Révisionniste, Autant en emporte le vent ? Certainement. Mais quels que soient les reproches que l’on puisse lui faire, il n’en reste pas moins un incroyable produit de son temps – et une formidable porte sur son époque. Déjà parce que son succès nous indique qu’il a su correspondre aux mœurs de son temps et répondre aux attentes de ses contemporains.
Outre que dans la forme il s’agit d’un grand film et d’un grand livre, Autant en emporte le vent est donc un produit historique et culturel qui ne mérite pas la censure – malgré son fond et son propos. Quoi qu’elles disent, quoi qu’elles montrent, il est hors de question de tourner le dos à des productions culturelles qui, aujourd’hui, nous froissent.
D’abord, bien sûr, parce qu’il ne faut certainement pas les retirer de leur contexte. Ensuite, et surtout, parce que ce serait nier une partie – même scandaleuse – de notre Histoire.
HBO remettra Autant en emporte le vent dans son catalogue… un jour
Heureusement, HBO a annoncé ne pas retirer Autant en emporte le vent de sa plateforme ad vitam aeternam. Le film fera un jour son retour, accompagné d’une contextualisation permettant de le resituer. HBO n’a cependant pas donné de date ni développé sur la nature de cette contextualisation.
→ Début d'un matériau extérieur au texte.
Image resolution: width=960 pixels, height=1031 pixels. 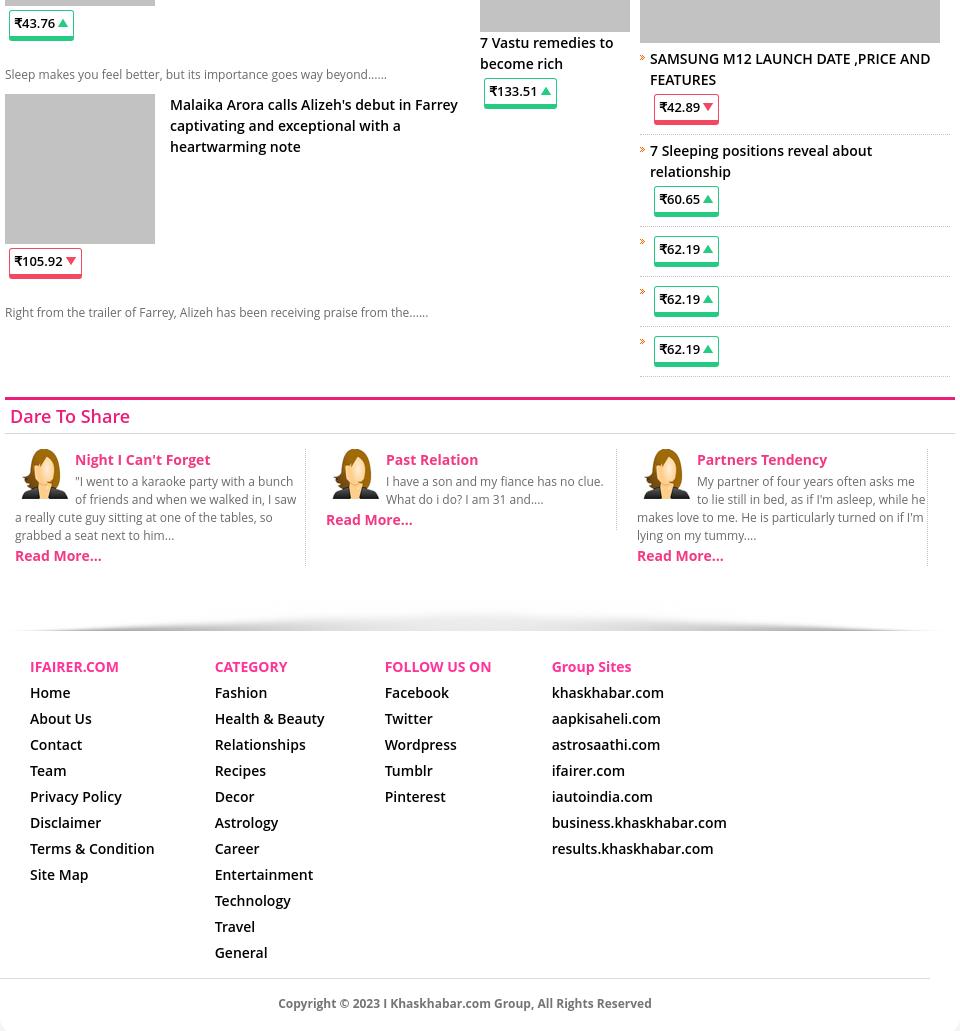 I want to click on 'Dare To Share', so click(x=69, y=414).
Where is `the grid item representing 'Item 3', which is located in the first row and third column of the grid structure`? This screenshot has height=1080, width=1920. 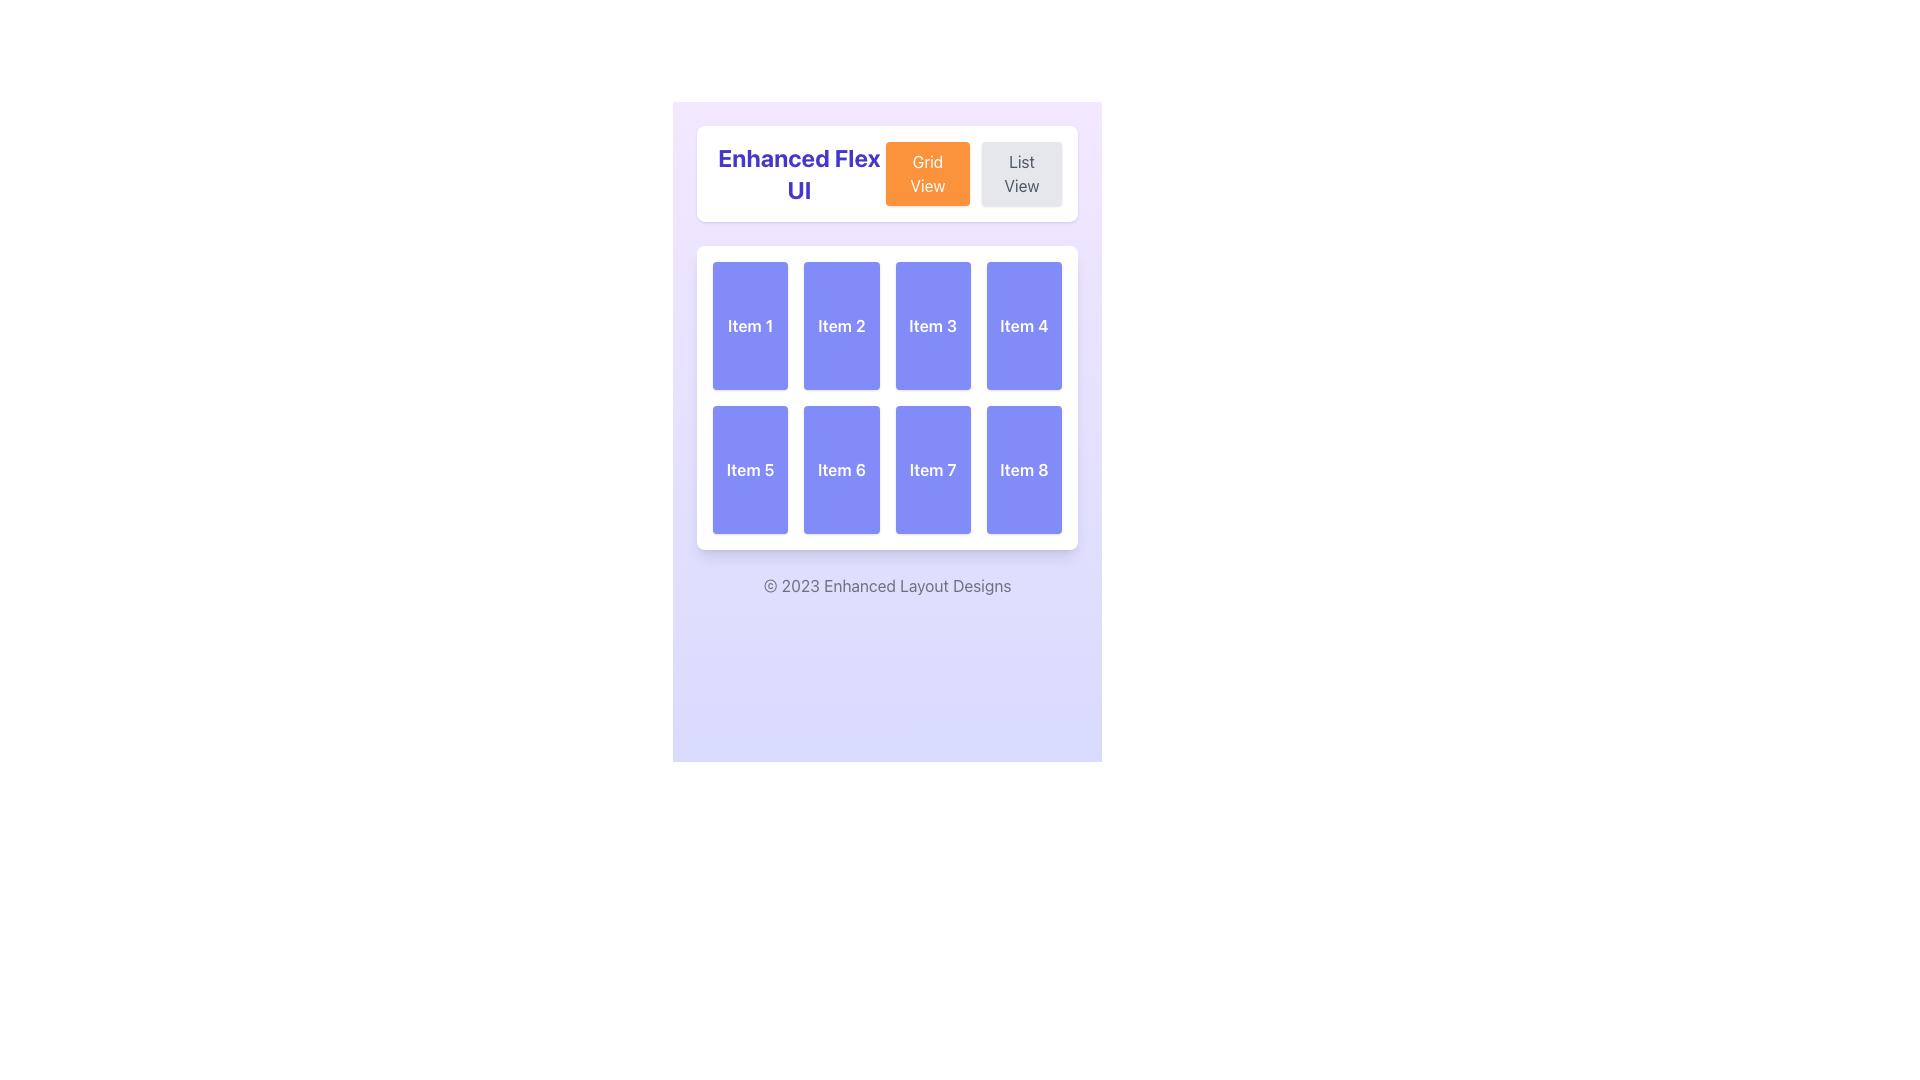
the grid item representing 'Item 3', which is located in the first row and third column of the grid structure is located at coordinates (932, 325).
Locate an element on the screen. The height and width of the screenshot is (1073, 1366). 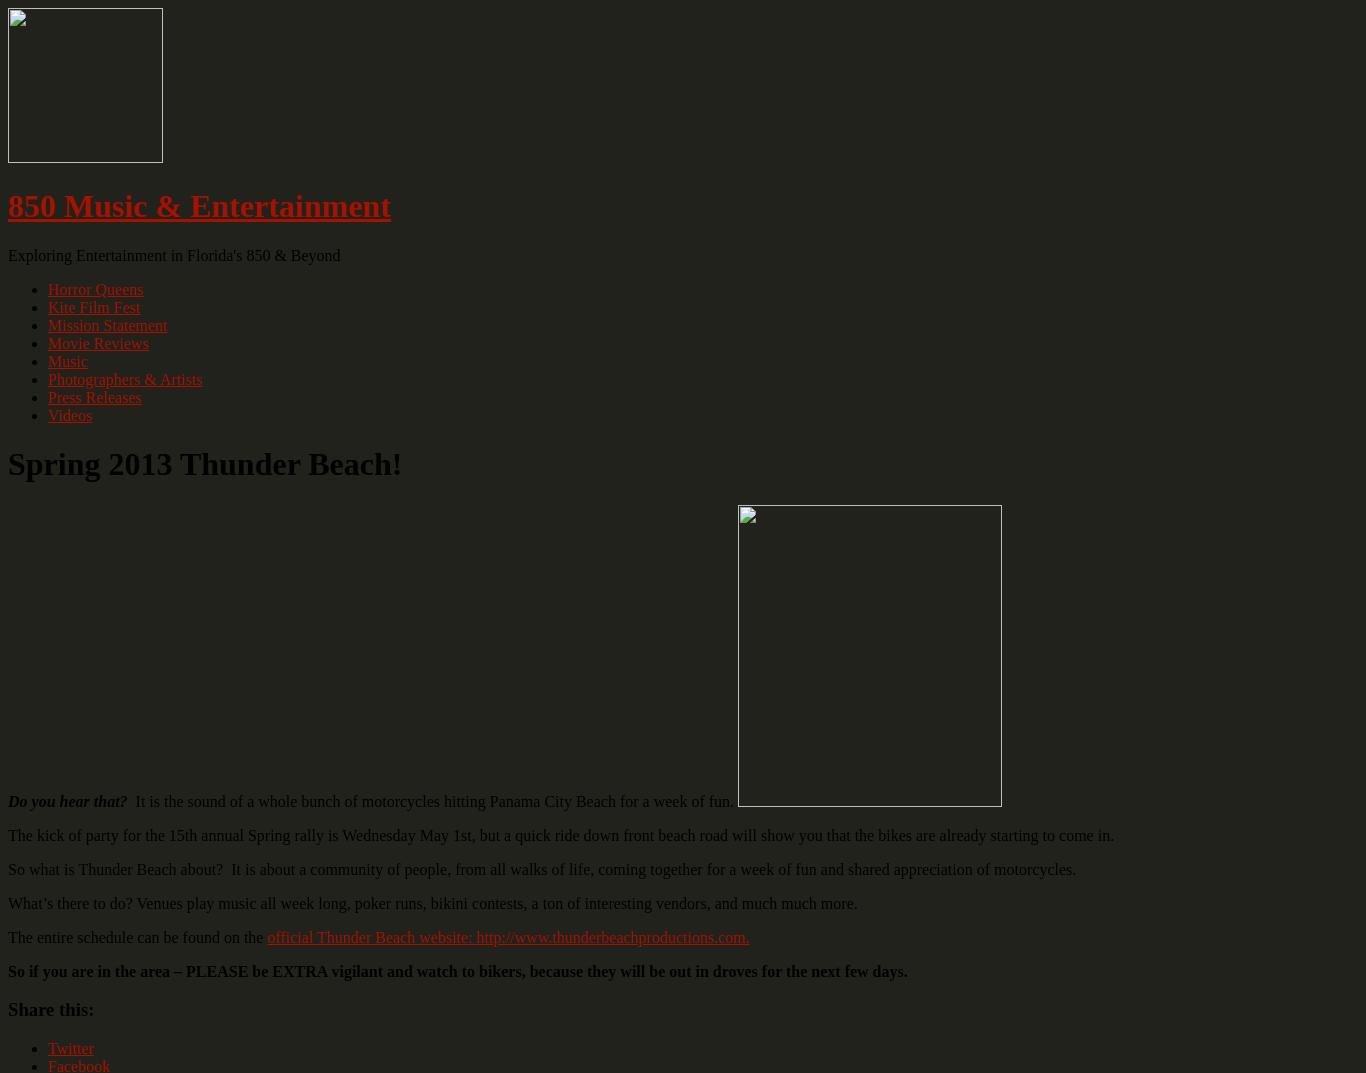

“Neither love nor terror makes one blind: indifference makes one blind.” – James Baldwin
We stand with our Black colleagues, employees, fans, actors, storytellers — and all affected by senseless violence. #BlackLivesMatter
— Max (@StreamOnMax) May 31, 2020
Une certitude demeure : nous ne pouvons pas tourner le dos à notre Histoire. Au contraire, nous devons mieux la comprendre, mieux l’enseigner. C’est elle qui nous a menés là où nous en sommes aujourd’hui. Et la censurer serait l’oublier.